• WHAT THE TASK REQUIRES
Rewrite everything from the line containing "Given: Focus the Цена за электричество field" down to the end of the material, replacing "field" with "input" and keeping all else the same. Leave the pictures out of your answer.

Word and item position data
--- start ---

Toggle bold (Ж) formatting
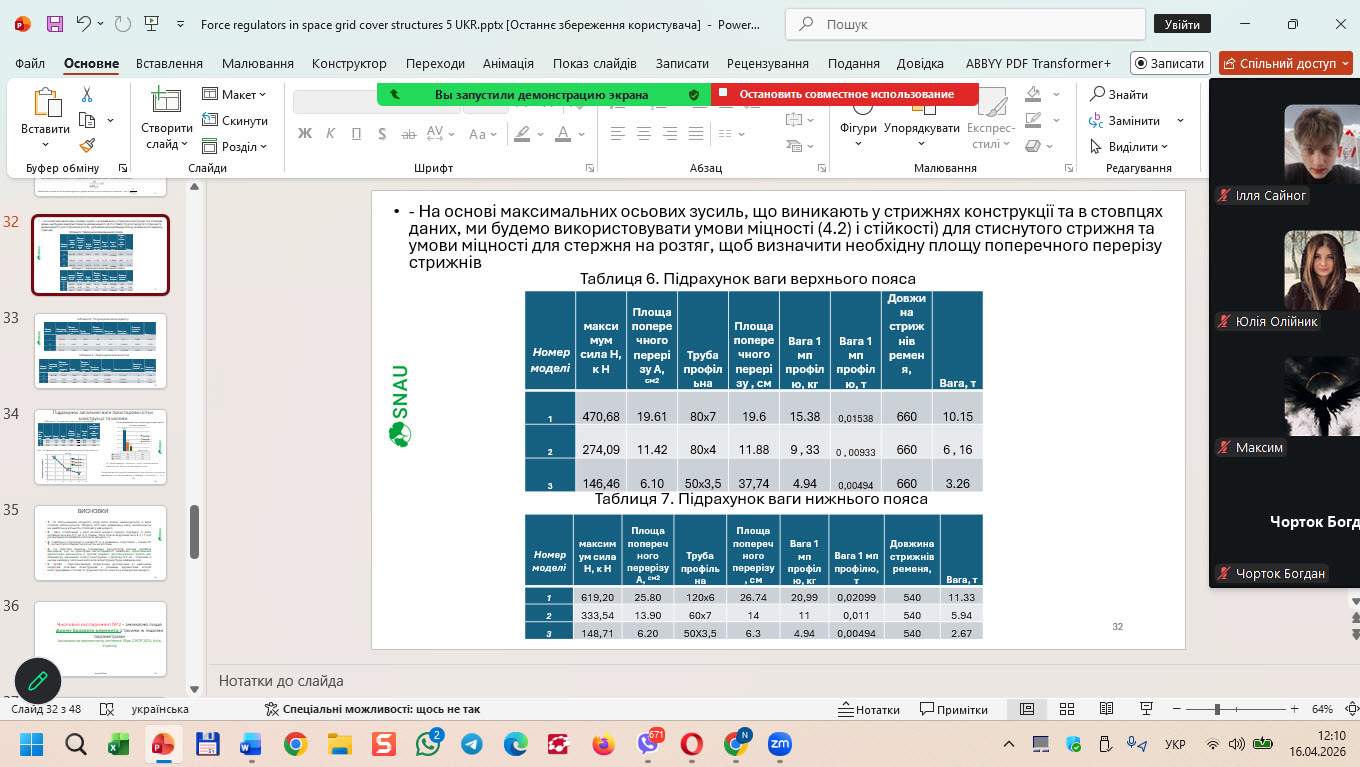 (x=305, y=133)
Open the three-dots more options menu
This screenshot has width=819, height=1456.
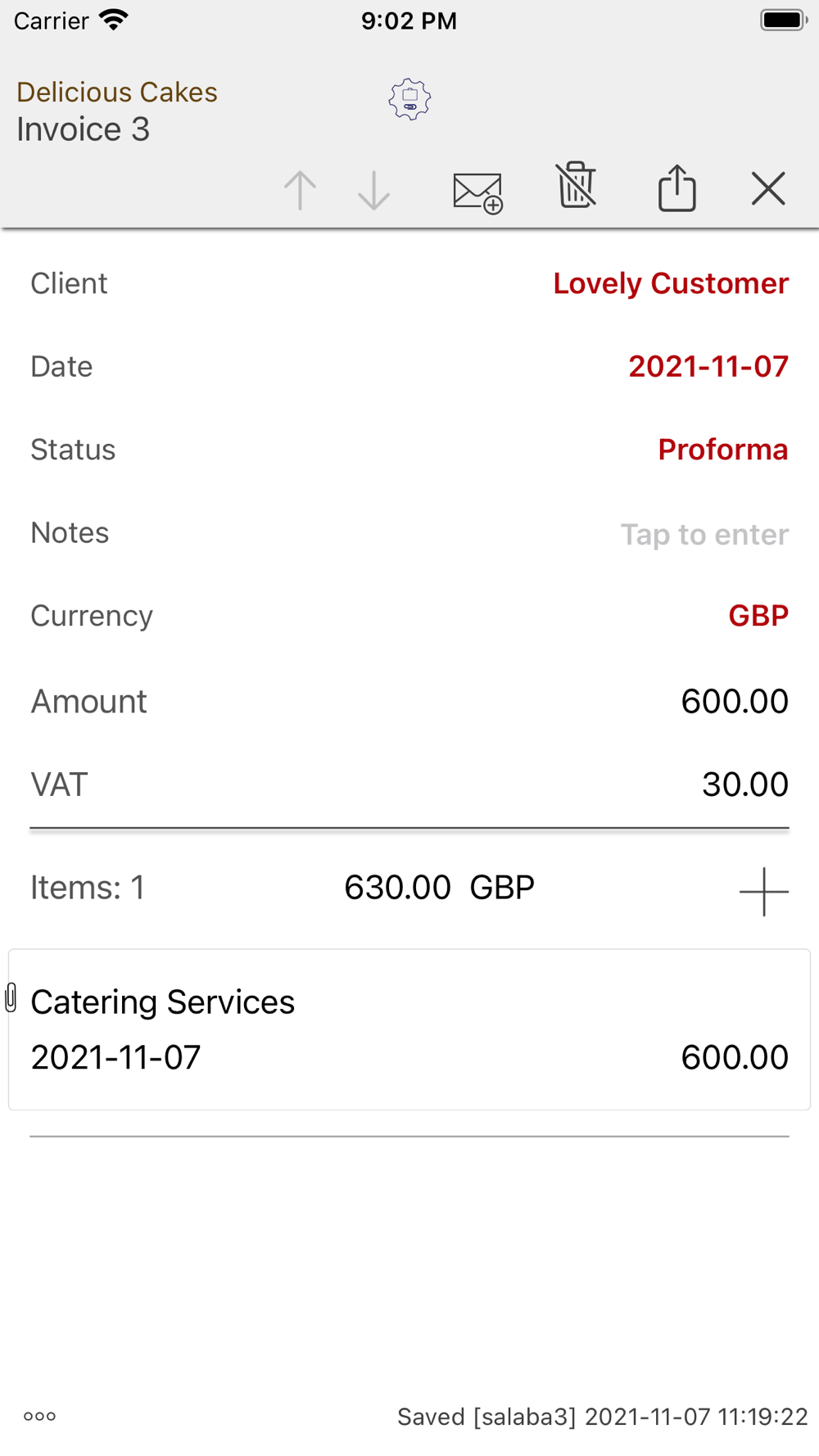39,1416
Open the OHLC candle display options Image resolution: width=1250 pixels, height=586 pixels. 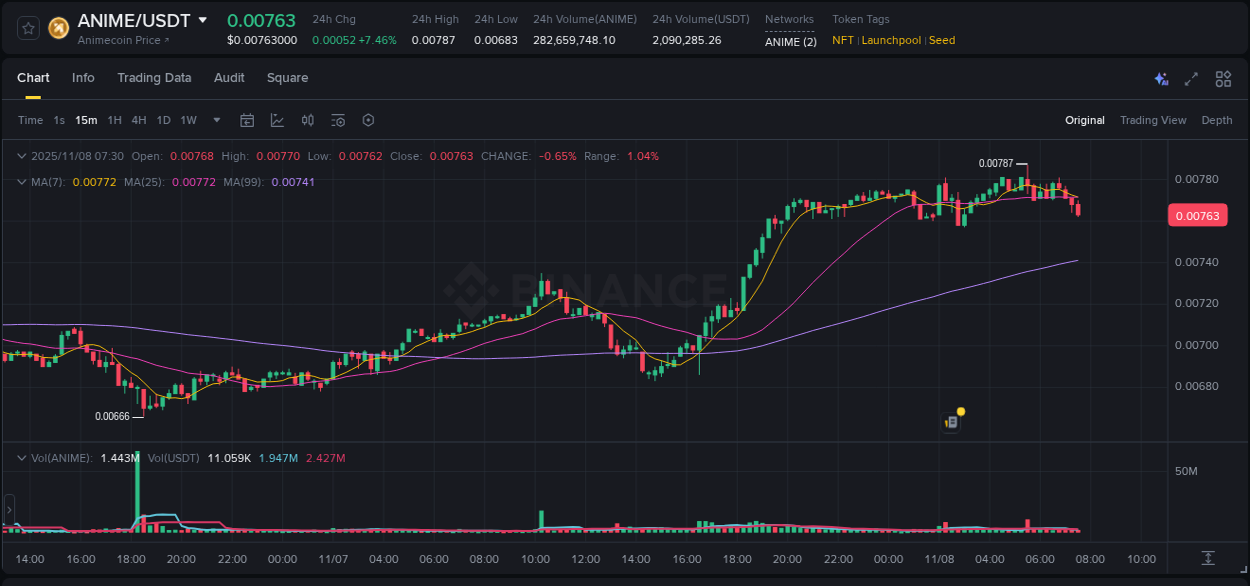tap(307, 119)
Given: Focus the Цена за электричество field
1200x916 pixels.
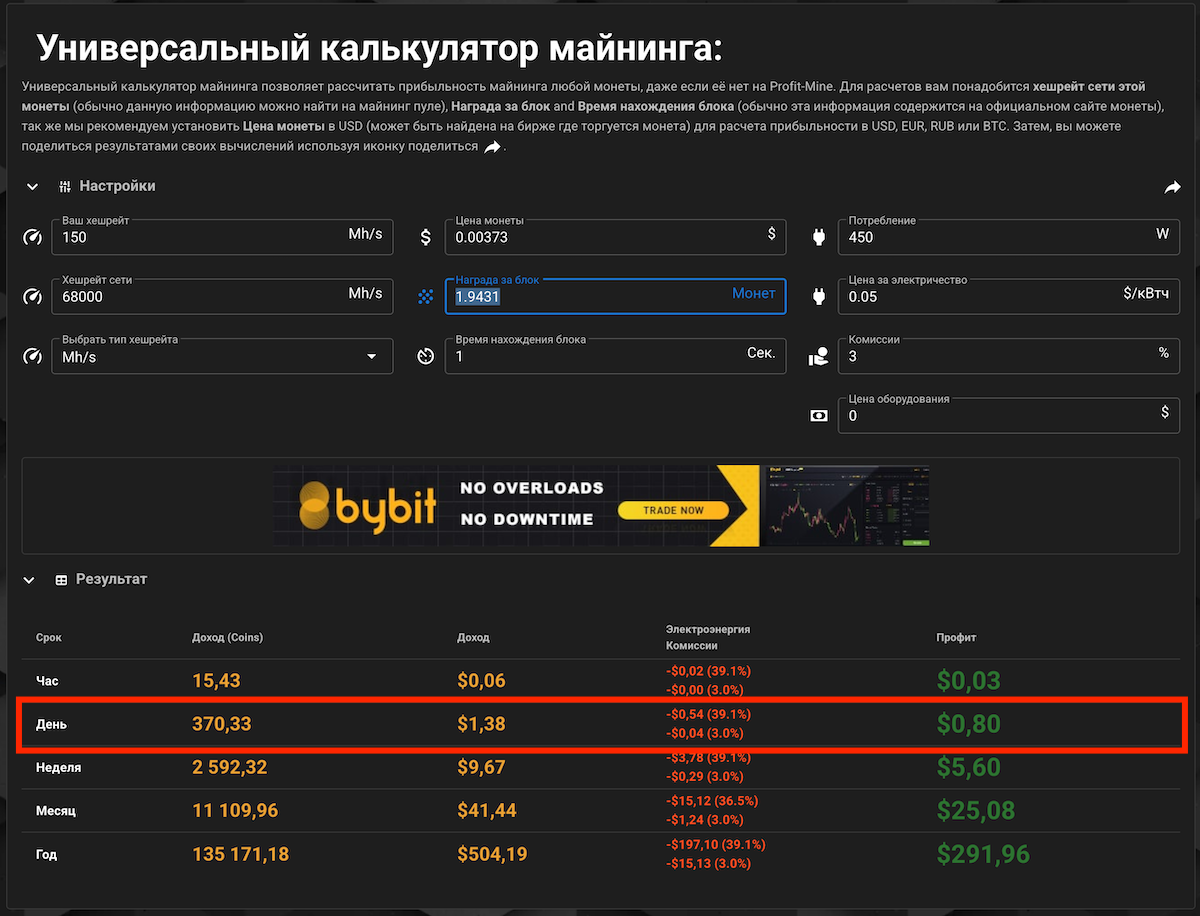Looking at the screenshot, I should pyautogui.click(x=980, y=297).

--- end ---

• CORRECT ANSWER
Given: Focus the Цена за электричество input
1200x916 pixels.
Looking at the screenshot, I should pyautogui.click(x=980, y=297).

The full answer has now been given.